■ TASK DESCRIPTION:
Tally every line of the entries that contains the string "assistant", then reply with only that number.

:: DATA ::

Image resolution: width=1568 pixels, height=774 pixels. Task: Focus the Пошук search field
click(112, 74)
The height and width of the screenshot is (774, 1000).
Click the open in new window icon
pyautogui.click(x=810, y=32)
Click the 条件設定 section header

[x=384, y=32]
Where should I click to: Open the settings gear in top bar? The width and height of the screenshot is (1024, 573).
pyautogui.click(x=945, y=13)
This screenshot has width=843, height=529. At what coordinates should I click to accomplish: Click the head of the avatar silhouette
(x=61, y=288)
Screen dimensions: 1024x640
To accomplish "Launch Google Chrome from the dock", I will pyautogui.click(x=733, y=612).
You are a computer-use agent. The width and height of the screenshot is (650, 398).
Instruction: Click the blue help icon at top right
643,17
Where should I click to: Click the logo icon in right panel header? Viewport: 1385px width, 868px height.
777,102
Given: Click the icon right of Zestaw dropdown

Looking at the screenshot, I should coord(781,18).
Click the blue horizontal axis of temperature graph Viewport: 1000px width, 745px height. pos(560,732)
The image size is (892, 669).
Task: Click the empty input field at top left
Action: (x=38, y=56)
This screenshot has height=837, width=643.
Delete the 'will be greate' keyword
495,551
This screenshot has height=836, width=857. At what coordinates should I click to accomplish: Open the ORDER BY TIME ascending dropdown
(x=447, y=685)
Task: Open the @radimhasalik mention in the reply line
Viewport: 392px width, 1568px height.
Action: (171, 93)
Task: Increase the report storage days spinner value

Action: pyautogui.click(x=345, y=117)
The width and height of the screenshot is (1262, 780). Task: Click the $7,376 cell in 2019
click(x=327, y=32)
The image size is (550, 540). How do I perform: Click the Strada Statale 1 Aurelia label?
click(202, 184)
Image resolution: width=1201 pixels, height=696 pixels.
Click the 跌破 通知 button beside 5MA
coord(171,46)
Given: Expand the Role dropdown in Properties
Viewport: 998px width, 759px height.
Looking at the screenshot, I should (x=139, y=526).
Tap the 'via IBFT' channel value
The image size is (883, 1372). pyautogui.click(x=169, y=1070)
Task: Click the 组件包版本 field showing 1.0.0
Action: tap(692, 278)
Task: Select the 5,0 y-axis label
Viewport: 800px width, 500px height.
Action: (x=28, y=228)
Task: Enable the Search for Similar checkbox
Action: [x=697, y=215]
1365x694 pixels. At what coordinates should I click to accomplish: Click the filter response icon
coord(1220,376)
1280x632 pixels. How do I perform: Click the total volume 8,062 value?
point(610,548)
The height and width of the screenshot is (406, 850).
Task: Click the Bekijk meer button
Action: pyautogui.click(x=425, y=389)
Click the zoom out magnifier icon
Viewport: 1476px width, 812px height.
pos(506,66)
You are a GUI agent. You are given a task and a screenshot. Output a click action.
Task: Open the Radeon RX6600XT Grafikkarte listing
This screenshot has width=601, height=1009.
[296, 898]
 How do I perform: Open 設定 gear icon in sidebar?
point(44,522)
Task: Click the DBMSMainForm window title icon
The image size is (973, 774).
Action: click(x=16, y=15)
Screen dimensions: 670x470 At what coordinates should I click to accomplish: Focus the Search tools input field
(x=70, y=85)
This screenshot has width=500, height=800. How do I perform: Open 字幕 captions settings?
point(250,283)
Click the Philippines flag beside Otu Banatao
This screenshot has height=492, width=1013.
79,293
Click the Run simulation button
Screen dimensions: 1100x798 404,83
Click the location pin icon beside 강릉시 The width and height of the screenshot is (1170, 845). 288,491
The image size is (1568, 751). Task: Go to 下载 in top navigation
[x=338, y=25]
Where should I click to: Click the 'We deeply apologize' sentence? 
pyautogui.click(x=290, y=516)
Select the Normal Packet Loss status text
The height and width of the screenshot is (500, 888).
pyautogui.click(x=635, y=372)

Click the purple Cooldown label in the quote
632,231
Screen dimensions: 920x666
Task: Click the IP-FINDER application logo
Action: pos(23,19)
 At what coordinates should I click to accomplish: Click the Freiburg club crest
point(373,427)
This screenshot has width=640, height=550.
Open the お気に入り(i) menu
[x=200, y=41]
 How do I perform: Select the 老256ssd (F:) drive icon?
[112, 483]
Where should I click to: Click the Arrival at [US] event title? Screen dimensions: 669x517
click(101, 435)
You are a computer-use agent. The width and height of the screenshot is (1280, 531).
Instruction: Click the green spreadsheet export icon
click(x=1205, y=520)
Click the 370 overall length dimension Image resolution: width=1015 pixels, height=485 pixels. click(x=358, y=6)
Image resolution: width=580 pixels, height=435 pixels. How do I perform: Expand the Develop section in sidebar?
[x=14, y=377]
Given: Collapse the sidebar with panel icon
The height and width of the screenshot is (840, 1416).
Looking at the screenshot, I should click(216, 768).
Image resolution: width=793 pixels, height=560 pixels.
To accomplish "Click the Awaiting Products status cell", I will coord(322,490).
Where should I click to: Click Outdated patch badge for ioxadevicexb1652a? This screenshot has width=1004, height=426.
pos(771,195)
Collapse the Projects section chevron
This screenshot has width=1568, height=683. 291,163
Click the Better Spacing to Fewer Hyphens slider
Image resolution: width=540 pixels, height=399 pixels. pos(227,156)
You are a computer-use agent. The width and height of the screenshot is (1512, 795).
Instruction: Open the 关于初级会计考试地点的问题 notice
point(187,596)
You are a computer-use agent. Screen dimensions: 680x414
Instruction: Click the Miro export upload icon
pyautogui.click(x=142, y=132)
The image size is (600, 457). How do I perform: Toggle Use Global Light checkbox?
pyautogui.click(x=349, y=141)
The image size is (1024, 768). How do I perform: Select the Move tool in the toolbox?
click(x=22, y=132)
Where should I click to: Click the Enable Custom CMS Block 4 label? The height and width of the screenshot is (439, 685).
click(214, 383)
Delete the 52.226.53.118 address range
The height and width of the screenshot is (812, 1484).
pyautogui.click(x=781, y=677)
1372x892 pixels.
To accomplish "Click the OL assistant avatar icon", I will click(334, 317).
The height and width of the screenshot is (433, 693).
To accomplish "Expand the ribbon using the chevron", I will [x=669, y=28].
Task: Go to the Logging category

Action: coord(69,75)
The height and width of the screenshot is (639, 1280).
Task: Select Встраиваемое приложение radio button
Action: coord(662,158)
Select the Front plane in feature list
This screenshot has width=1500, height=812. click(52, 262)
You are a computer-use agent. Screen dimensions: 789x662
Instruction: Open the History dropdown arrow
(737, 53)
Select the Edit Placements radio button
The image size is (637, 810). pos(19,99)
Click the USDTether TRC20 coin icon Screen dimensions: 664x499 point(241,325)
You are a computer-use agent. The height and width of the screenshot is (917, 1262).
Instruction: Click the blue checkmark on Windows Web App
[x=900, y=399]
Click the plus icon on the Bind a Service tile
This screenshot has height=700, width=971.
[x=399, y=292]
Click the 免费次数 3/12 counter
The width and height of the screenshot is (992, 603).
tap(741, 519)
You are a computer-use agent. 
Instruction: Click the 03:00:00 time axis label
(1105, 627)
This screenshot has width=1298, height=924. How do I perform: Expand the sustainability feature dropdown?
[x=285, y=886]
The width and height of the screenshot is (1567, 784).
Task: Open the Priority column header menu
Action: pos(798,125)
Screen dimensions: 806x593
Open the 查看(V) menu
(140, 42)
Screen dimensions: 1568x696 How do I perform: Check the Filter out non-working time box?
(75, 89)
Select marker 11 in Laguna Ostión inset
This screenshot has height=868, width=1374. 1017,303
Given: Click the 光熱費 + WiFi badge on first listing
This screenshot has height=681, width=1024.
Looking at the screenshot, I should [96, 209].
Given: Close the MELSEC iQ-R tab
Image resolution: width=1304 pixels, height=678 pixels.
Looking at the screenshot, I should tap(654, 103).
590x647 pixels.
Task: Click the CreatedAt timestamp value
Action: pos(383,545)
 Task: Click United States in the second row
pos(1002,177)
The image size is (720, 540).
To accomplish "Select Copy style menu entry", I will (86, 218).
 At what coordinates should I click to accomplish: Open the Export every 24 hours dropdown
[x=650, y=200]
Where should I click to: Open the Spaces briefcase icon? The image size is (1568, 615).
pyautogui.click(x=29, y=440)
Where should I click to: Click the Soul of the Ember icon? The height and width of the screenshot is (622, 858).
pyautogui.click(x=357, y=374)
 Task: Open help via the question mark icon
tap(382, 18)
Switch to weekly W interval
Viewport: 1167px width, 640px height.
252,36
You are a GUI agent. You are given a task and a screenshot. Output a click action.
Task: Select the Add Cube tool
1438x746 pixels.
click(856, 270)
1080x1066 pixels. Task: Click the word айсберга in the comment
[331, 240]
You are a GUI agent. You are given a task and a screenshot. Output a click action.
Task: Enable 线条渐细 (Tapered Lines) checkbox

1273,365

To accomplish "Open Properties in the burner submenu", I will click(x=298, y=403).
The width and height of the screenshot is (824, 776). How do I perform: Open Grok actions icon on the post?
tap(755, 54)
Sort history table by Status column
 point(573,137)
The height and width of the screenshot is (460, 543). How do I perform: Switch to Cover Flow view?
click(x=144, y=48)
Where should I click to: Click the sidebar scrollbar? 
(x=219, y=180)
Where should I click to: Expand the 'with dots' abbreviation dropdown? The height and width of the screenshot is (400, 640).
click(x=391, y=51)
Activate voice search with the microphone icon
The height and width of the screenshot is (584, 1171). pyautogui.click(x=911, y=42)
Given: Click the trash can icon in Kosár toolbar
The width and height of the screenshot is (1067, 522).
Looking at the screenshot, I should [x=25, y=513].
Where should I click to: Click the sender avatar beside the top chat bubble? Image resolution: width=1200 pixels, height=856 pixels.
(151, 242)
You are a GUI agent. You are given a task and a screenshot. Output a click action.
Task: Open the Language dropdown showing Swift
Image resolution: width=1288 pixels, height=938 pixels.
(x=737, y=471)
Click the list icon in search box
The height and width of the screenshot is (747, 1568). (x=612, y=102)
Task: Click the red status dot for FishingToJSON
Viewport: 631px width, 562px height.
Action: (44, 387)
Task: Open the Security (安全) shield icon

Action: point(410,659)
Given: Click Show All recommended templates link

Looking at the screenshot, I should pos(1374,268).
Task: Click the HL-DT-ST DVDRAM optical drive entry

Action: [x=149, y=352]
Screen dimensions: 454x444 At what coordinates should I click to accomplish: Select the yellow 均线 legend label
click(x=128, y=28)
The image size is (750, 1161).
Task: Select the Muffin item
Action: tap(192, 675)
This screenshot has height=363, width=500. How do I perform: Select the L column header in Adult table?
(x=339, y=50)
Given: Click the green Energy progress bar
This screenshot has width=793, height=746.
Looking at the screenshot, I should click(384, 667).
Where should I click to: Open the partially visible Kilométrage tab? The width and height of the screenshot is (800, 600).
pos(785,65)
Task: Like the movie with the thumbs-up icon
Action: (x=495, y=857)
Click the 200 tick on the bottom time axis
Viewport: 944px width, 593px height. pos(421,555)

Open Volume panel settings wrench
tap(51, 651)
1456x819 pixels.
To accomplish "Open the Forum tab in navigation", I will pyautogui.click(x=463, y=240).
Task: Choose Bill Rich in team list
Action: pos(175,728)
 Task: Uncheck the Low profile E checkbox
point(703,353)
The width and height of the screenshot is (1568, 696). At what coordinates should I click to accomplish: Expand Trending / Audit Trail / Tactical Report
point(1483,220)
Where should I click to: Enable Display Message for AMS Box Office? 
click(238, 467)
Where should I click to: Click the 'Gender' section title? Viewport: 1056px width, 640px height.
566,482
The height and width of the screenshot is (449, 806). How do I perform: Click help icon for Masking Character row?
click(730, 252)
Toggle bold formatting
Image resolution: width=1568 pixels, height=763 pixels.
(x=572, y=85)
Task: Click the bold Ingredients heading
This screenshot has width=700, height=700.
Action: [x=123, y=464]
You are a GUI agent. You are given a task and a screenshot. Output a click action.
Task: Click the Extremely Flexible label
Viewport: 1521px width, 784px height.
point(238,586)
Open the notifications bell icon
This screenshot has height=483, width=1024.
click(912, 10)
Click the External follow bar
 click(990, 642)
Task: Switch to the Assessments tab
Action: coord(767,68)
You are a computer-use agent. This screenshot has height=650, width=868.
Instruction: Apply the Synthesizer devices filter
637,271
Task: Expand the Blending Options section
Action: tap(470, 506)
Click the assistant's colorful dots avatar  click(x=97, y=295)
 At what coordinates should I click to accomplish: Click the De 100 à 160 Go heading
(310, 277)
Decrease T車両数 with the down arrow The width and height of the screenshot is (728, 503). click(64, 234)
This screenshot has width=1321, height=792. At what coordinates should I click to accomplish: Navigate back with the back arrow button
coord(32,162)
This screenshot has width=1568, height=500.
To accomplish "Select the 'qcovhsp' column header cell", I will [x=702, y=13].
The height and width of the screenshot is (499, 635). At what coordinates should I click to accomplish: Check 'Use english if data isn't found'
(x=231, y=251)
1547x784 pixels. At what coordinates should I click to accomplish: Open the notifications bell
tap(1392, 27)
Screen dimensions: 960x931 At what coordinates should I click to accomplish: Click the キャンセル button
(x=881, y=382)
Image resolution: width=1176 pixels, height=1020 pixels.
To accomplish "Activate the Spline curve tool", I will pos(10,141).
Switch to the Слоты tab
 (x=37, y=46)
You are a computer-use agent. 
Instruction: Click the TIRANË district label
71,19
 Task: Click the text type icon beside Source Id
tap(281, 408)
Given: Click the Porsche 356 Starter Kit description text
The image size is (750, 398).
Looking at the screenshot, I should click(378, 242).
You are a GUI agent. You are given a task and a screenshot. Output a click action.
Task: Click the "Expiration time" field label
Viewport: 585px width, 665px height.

:::

■ WRITTEN REPLY:
2